The Fresh Loaf

A Community of Amateur Bakers and Artisan Bread Enthusiasts.

Old School Baking was an Adventure

agres's picture
agres

Old School Baking was an Adventure

Modern baking with commercial cultivars of wheat, blended flours, thermostat controlled ovens, and particularly commercial yeast is predictable. Yes, it takes skill, and there is always something to learn that will make the product better, but it is predicable. 

I have been grinding my own flour for a few years now, and every time I try new kinds of grain or new blends of grain, I have increased respect for the bakers of 500 or a thousand years ago.

Our consistent grains and central heat, make sourdough maintenance and much easier and more predictable.
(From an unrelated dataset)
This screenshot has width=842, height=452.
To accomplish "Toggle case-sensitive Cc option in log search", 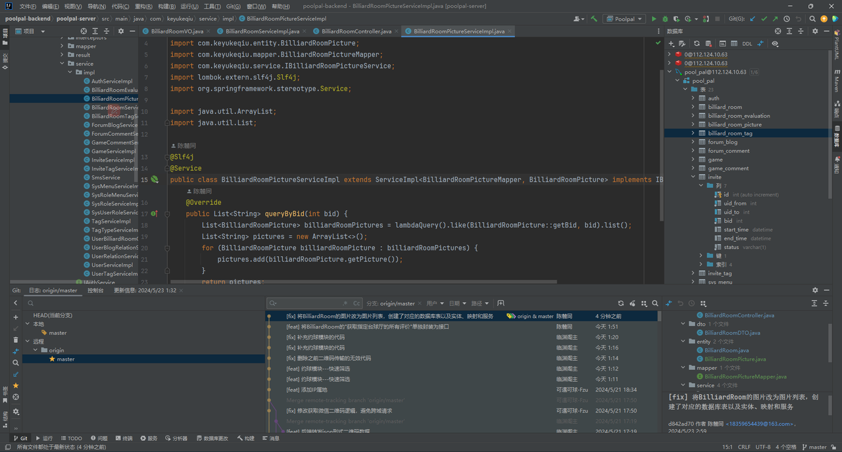I will pyautogui.click(x=356, y=304).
If you were baking in a communal, wood fired oven, you needed  dough to be ready to bake at a certain time on a certain day.  Dealing with changes in sourdough growth rates as the seasons and weather changed, was a real challenge that most of us no long accept.

Even how long to fire the oven varied with the season and the weather, as the kind and moisture content of the wood varied through the year.  

The stimulus for this post is that a batch of grain that come in yesterday, has a higher moisture content than is normal for commercial grains, and thus it milled very differently from what I expected. 

On the other hand, if I had been milling with a hand powered quern, I would have noticed the high moisture content instantly and would not have been so surprised by the texture of the dough. (People that use a quern tend to have the musculature of elite athletes. Using muscle power to grind flour is HARD work.)

I am grateful at how easy it is  today to produce good bread.